A good-looking agent session with a poisoned tool call in the middle is now the scarier failure mode.

Tenet Security and CSA Labs described a Sentry-MCP injection path where a public Sentry DSN could become a route into Claude Code, Cursor, and Codex-style workflows. Their estimate was roughly 2,388 exposed organizations at disclosure. That number is not the whole story, but it is enough to make the category real.
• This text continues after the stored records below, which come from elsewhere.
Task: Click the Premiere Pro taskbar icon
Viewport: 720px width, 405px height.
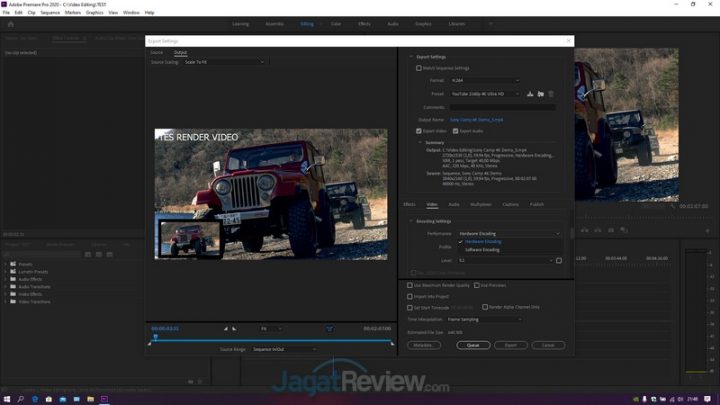Action: (104, 398)
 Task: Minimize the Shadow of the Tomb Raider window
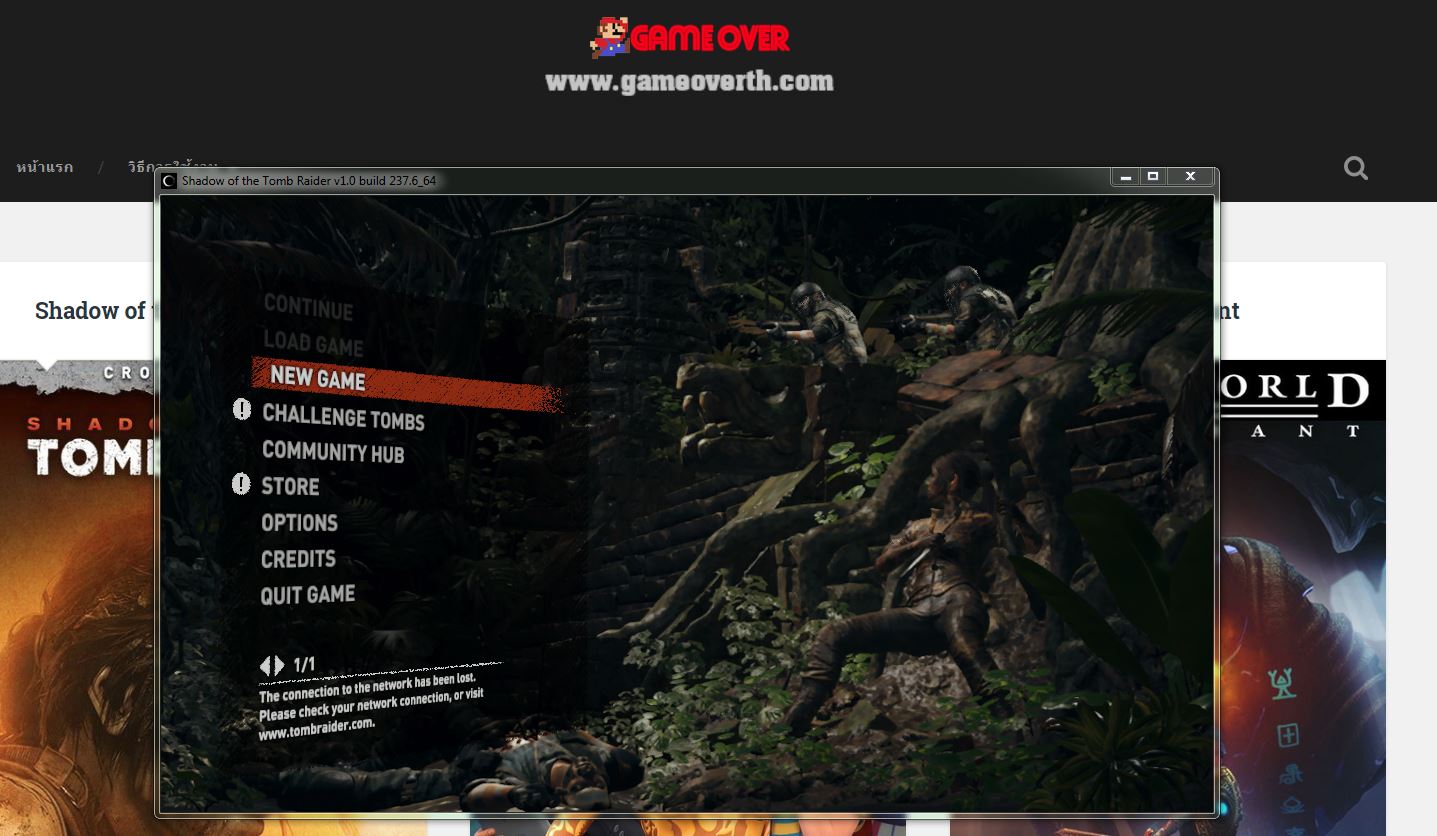tap(1125, 177)
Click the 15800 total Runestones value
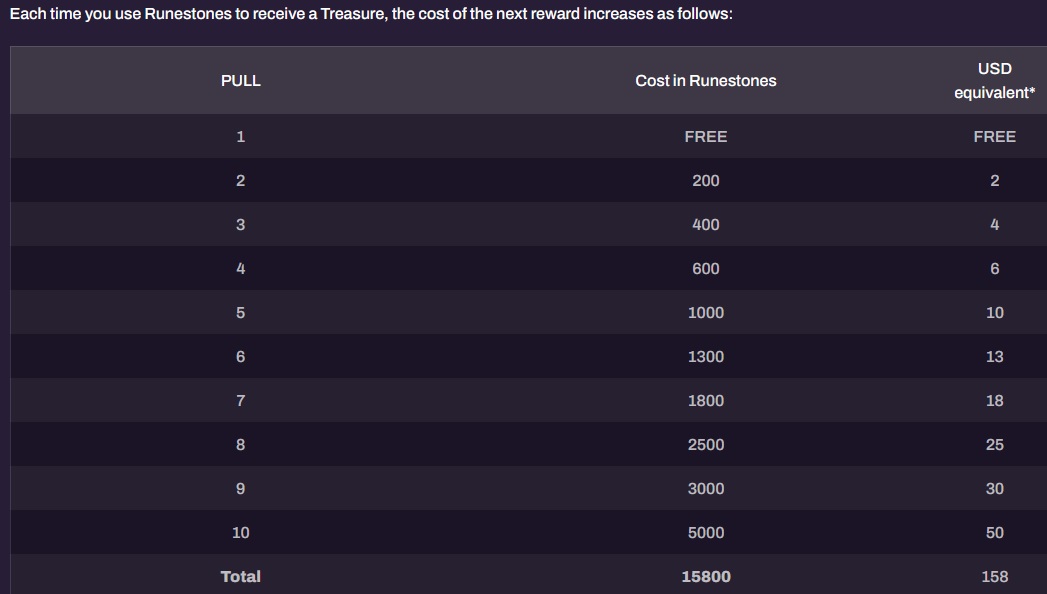 pos(706,577)
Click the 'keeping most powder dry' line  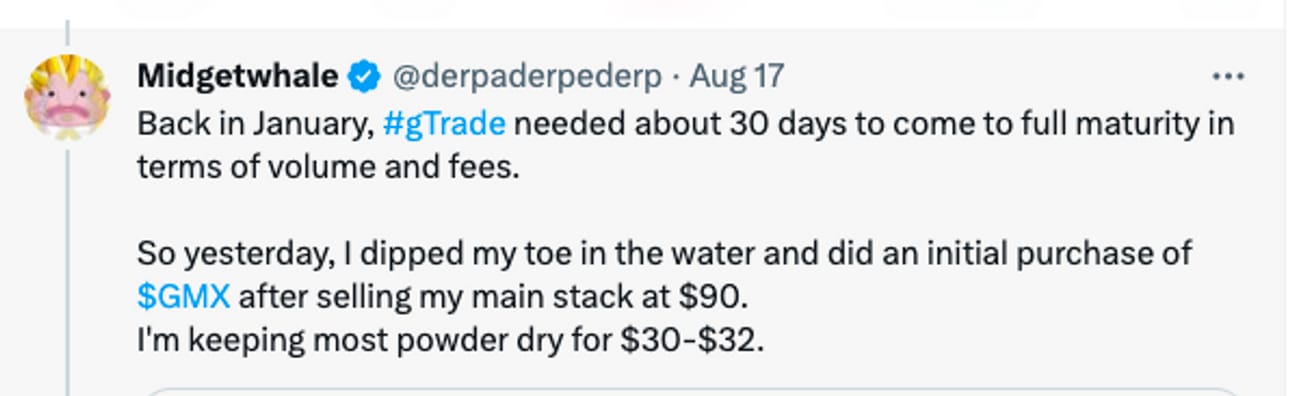coord(450,340)
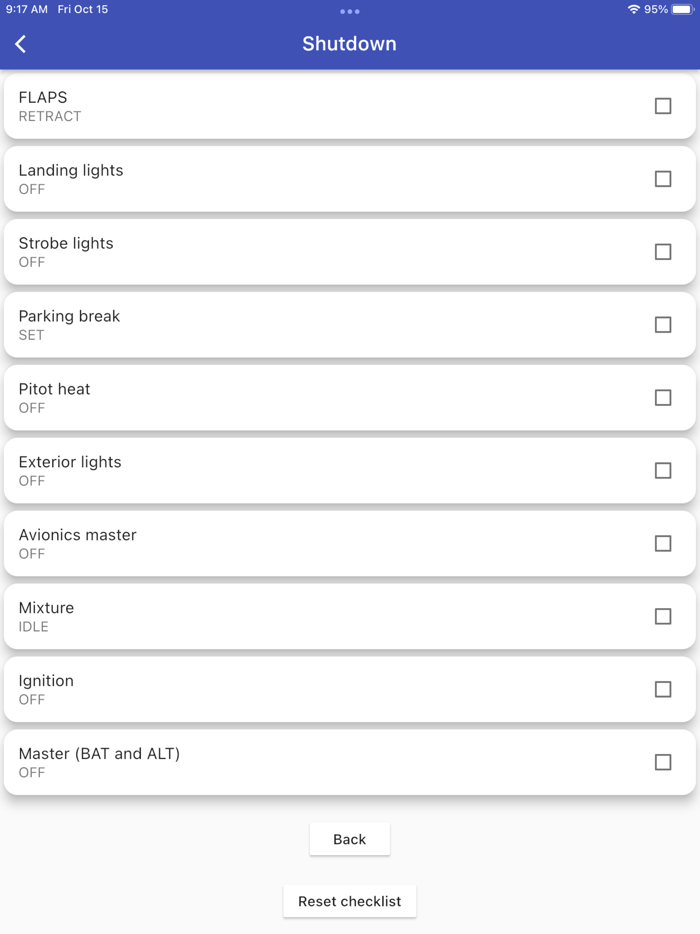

The lesson is not "Sentry is bad" or "MCP is doomed." The lesson is that observability, issue trackers, repos, package registries, docs, terminals, and deployment tools are becoming writable parts of the agent's nervous system. The old security model assumed a developer inspected those surfaces. The new one often asks an agent to summarize them, reason over them, and act.

If an agent can read a tool, that tool can prompt the agent. If an agent can act on a tool, that prompt can become authority.

That sentence should be in every MCP rollout RFC.

This is not the same as the runtime moat

This edition is adjacent to the runtime conversation, but it is not the same argument.

The runtime question asks: who owns the durable loop, memory, observability, sandbox, and retry path that lets agents keep working after the first prompt? That was the platform fight.

This week's question is different: once that loop exists, what can the agent touch, and who reviews the permissions?

Amazon's AgentCore harness puts managed agent runtime into a familiar cloud shape. Cloudflare's Flue and Vercel's eve point at durable execution as a primitive. That is useful. Engineers should not have to hand-roll every retry loop, sandbox, and session resume path.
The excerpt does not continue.